Extract the stretch of lines that starts at the line with "This screenshot has width=511, height=243." and ends at the last line of the data below. Give it exactly, without pictures.

[Collection entries]
※ ※ ※

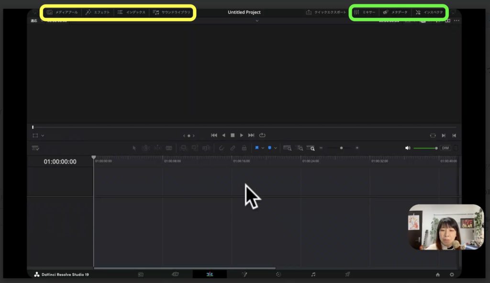Open the インスペクタ panel
The image size is (490, 283).
pyautogui.click(x=429, y=12)
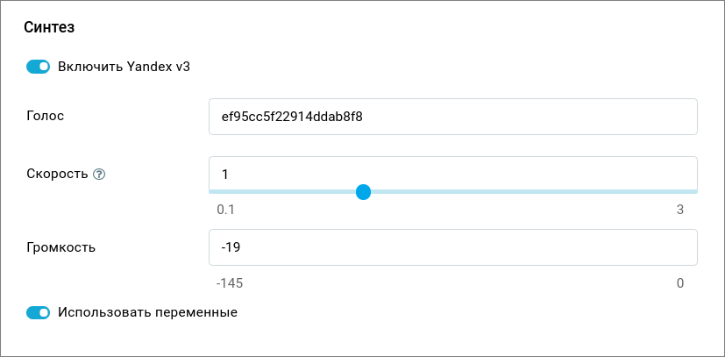Image resolution: width=725 pixels, height=357 pixels.
Task: Click the -145 minimum volume label
Action: [x=230, y=283]
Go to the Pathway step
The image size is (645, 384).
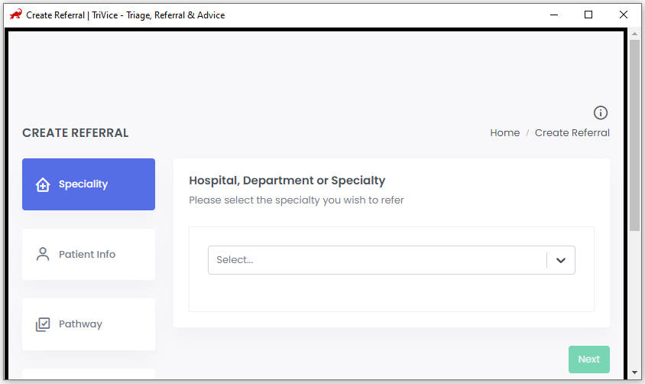coord(89,324)
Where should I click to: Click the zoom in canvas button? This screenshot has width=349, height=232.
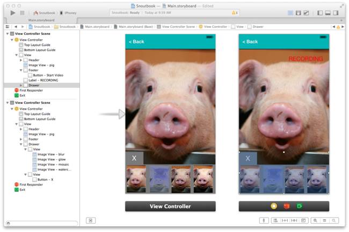(334, 220)
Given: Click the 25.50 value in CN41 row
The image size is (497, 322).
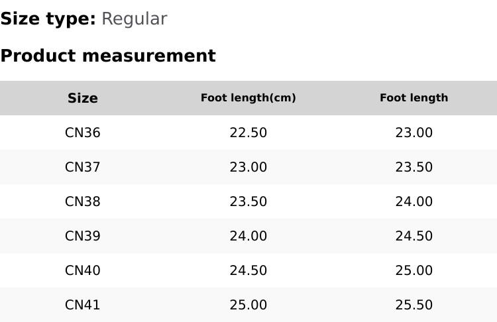Looking at the screenshot, I should point(414,305).
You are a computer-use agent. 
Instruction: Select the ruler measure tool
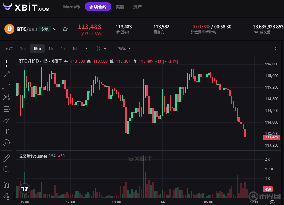(6, 158)
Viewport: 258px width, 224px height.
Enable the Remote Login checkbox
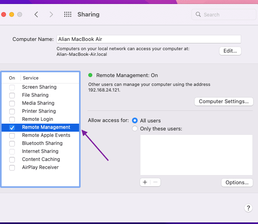tap(12, 119)
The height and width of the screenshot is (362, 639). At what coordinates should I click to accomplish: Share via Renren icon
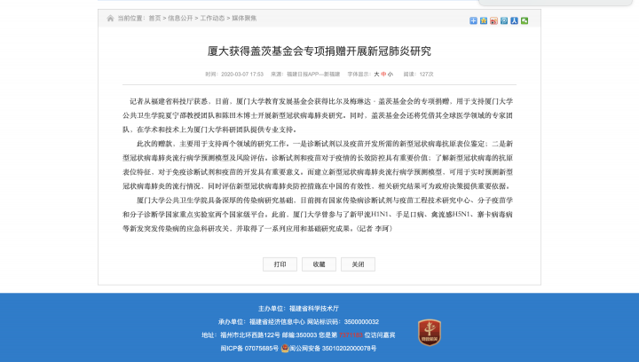514,20
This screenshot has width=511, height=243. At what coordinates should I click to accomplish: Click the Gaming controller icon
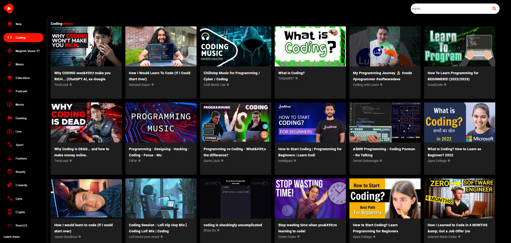(x=10, y=118)
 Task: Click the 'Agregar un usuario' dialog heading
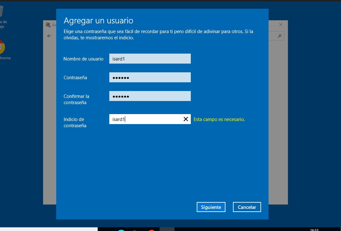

※ ※ ※

**Finished task**
This screenshot has width=511, height=243. At what coordinates should I click to accomplish: Click the Gaming controller icon
(x=10, y=118)
 Task: Click the 'Agregar un usuario' dialog heading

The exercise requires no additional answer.